Before beginning work at the University of Central Lancashire, Julian spent many years living in Spain, where he worked in the British Council School teaching English language and literature for GCSE, A level and IB, as well as exercising senior management posts. As a result of his growing interest in group relations, he then became an organisational consultant and coach, working in Spain, the UK and France. In 2007 he was resident at Schumacher College, in Devon, and in 2008 he became Managing Director of Ecowaves, a consultancy and training organisation encouraging an ecologically aware attitude to human relations at work.

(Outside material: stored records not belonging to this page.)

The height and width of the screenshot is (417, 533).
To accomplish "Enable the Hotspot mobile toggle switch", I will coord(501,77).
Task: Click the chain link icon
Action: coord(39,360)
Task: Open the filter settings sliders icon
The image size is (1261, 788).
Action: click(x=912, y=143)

His interests are in multi-disciplinary and trans-disciplinary approaches in psychosocial studies and in encouraging a more ‘holistic’, inter-subjective approach to thinking and understanding that embraces thought and feeling, intellectual and experiential, theory and practice.

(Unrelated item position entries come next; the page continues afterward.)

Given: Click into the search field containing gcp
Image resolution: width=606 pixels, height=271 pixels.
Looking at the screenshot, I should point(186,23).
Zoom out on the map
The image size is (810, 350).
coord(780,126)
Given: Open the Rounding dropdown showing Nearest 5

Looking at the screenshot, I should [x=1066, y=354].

In the growing field of psychosocial studies, he has dedicated many hours of research time and experiential work in the area of ‘social dreaming’, the main subject of his Phd thesis. As part of this research, other related psychosocial aspects have emerged, such as an ongoing reflection into the nature and meaning of the ‘psychosocial attitude’, psychosocial methods, contemporary philosophy and fields of enquiry, including the nature of the shared unconscious, the image-like value of the ‘language’ of dreams and unspoken ideas, the connections between emotion and the visual, the understanding of subjectivity and inter-subjectivity.